Shutterfly's Improbably Long Survival (and Success)
Jeffrey Housenbold, the chief executive officer of Shutterfly, sat down recently for a meal at Il Fornaio, a popular Italian restaurant in Palo Alto. He says he watched as a diner at a nearby table pulled out a smartphone and began uploading pictures of his steaming plate of cioppino onto Instagram. After describing the scene, Housenbold says: “I don’t have photos of people’s dinner on my service. I have 16 billion memories.”
Housenbold uses anecdotes like this to help explain why Shutterfly isn’t insecure about its place in the world. The Redwood City (Calif.)-based company is making money by turning digital snapshots into tangible things: Sales of custom photo books, calendars, greeting cards, wedding invitations, and even wall decals totaled an estimated $600 million in 2012. Yet there’s a feeling that the company has been passed by. After all, investors value Shutterfly at $1 billion—the same price Facebook paid for Instagram, a startup with no revenue.

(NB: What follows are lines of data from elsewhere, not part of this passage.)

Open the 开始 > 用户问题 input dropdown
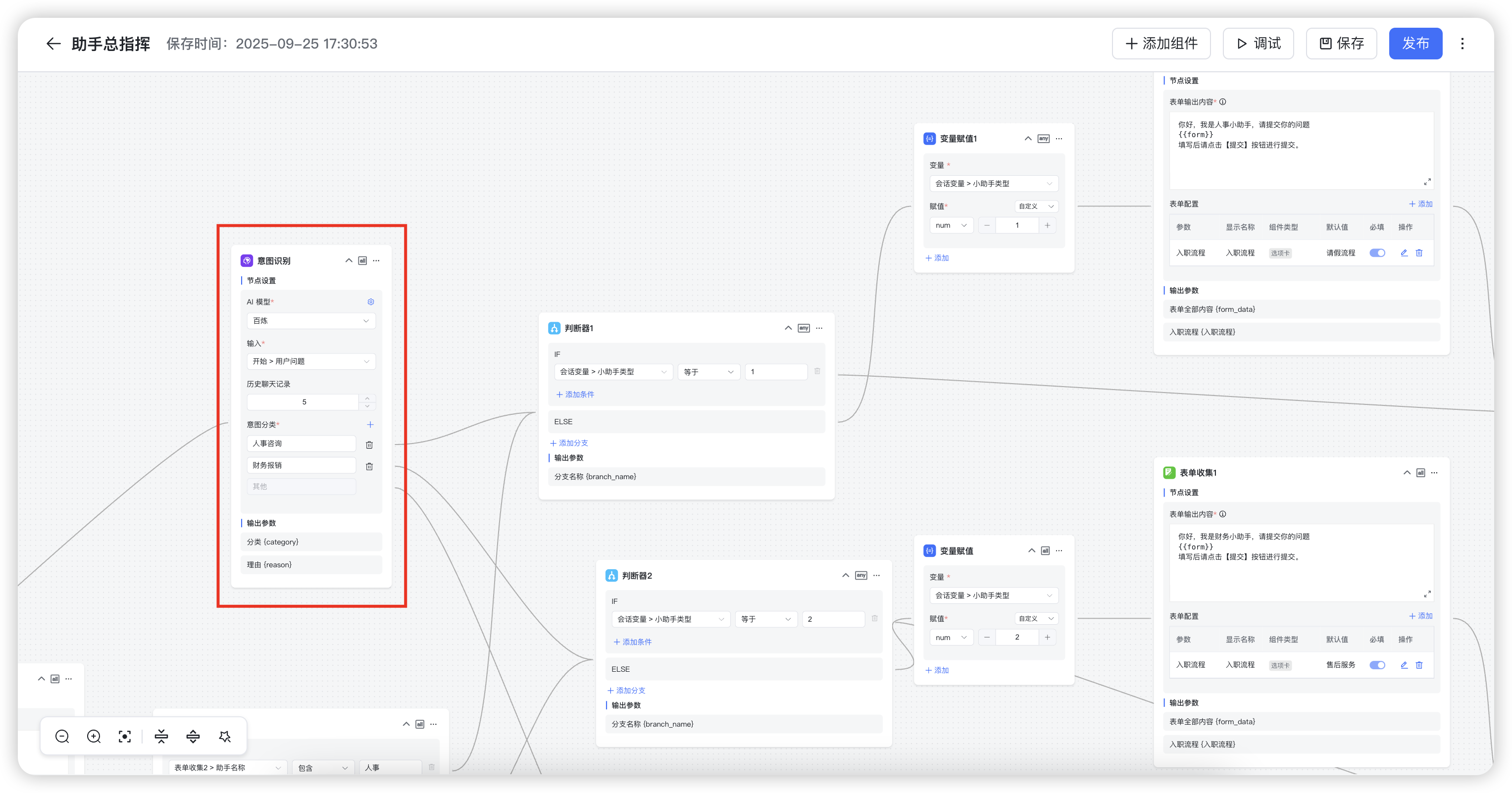Viewport: 1512px width, 793px height. click(x=311, y=361)
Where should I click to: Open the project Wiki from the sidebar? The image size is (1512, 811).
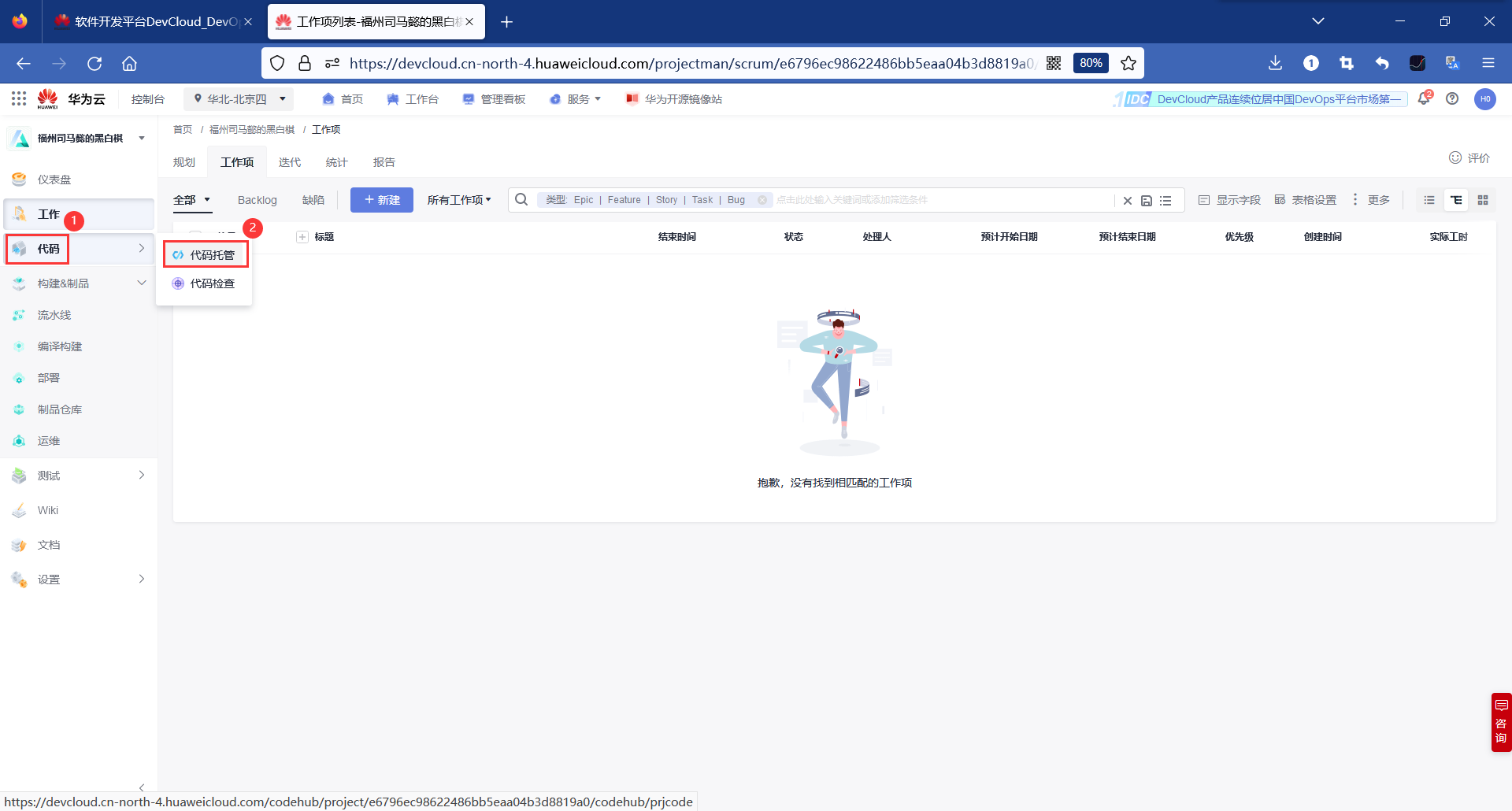coord(47,509)
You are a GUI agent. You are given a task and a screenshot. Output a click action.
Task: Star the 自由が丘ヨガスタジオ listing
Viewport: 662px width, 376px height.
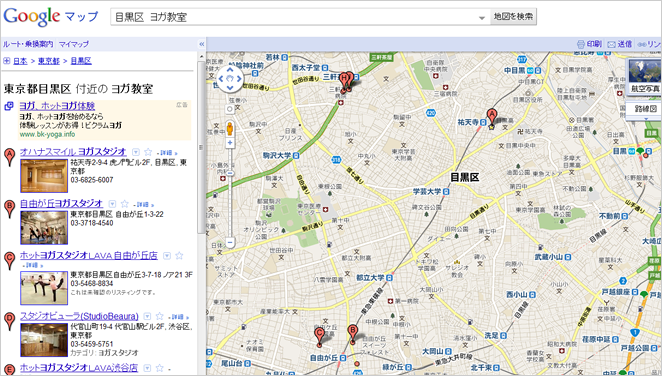pos(125,204)
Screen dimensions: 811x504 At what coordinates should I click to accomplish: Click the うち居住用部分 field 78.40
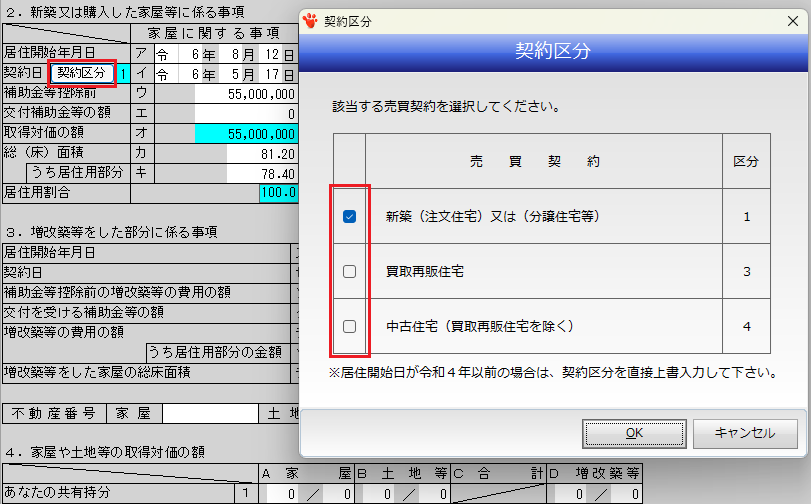pos(261,173)
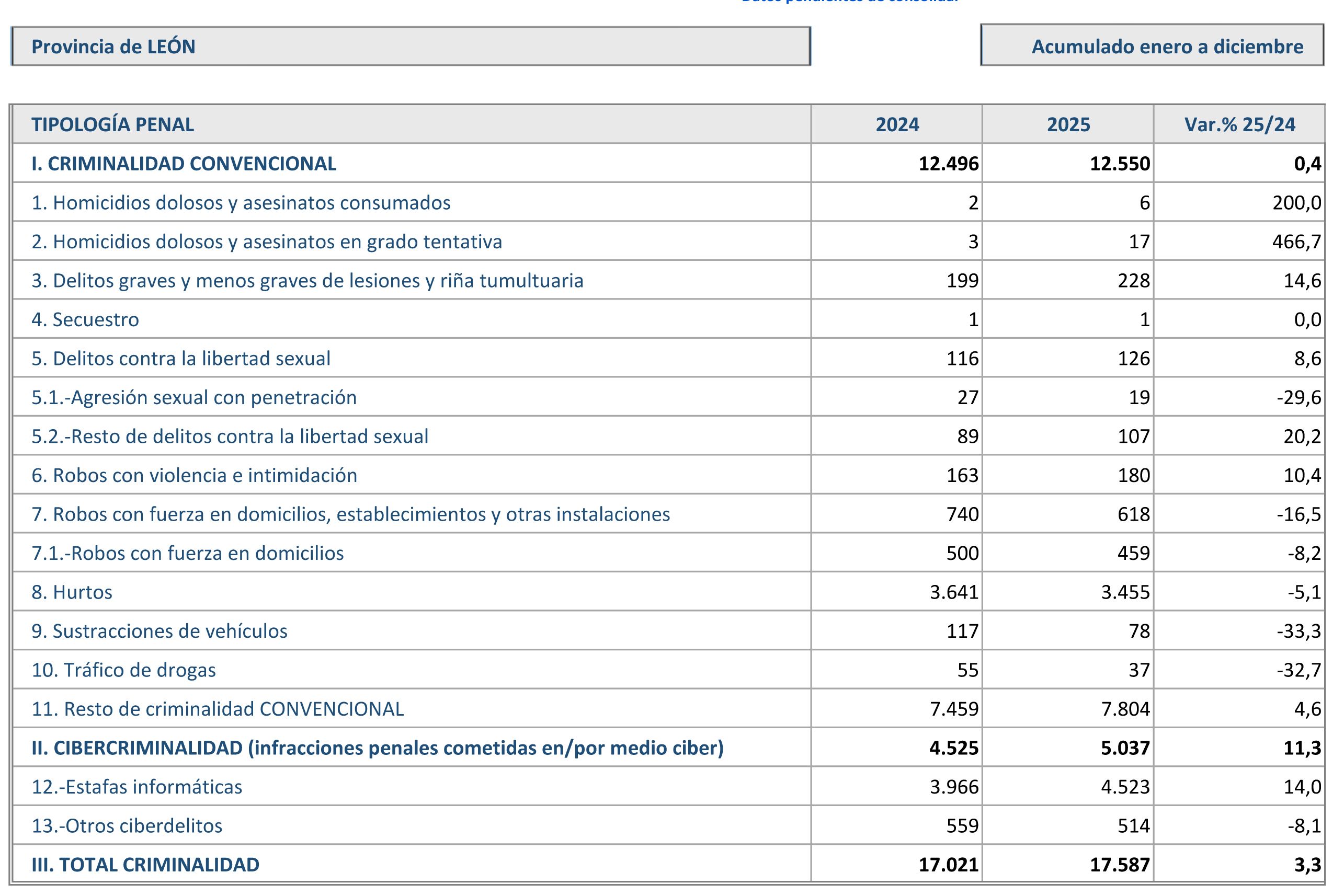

Founded in 1999, Shutterfly has been surrounded by naysayers for much of its existence. The company has faced off against 1,000 (yes, really) startups in the online photo market as well as giants such as Wal-Mart Stores, Walgreens, Hewlett-Packard, Eastman Kodak, and Yahoo! Its odds of survival seemed low, but Shutterfly has chalked up 47 straight quarters of revenue growth. Sales, on Housenbold’s watch, have multiplied elevenfold. Having absorbed the customers from the defunct digital photo businesses of Kodak, Fujifilm, and Yahoo, Shutterfly is now home to 70 petabytes’ worth of cherished family pictures—making it the largest service of its kind.
Housenbold arrived from EBay in 2005 and took Shutterfly public a year later. Endowed with a photographic memory, the 43-year-old executive can recite the minutiae of Shutterfly’s financial performance over the past decade with ease. He’s also beyond what people would consider a photo buff. A onetime high-school and college yearbook photographer, he spent $2,000 a year on Shutterfly before taking over the company. He has 248,000 photos stored on his hard drive.
Most of Shutterfly’s customers aren’t so committed to photography. They are, in Housenbold’s words, amateur “chief memory officers.” Women account for 80 percent of Shutterfly’s business, and more than half of the company’s revenue comes around December as these CMOs turn photos into gifts. To secure its edge over rivals, Shutterfly has invested in technology, such as algorithms that will scan a photo album and arrange the pictures into a well-crafted book, as well as high-quality materials like double-thick paper. “It turns out that 25- to 50-year-old women really care about design and want to show off some flair,” Housenbold says.
Despite its solid financial performance, Shutterfly has a roller-coaster stock history, reflecting investors’ continuing concerns that it will be edged out by competitors. HP, owner of Snapfish, and American Greetings heavily discounted their prices in 2012, says Victor Anthony, a financial analyst with Topeka Capital Markets. “You have an industry under intense pricing pressure, and there’s always the concern going forward that companies like Facebook, Apple, and Amazon will decide to enter this business,” he says. “The question is, will they build their own stores or try to buy Shutterfly?”
Housenbold counters that the company has a strategy in place to make more money outside the holiday rush. During slower times, Shutterfly has started using its digital presses to print custom brochures and mailings for AT&T, Dell, and other customers. It’s a $13 million-a-year business that Anthony expects could hit $100 million in two to three years. Shutterfly has also acquired companies such as Tiny Prints and Wedding Paper Divas to round out its portfolio of stationery, greeting cards, and invitations that can be sent throughout the year. As Housenbold says, “It’s all about the moments that matter.”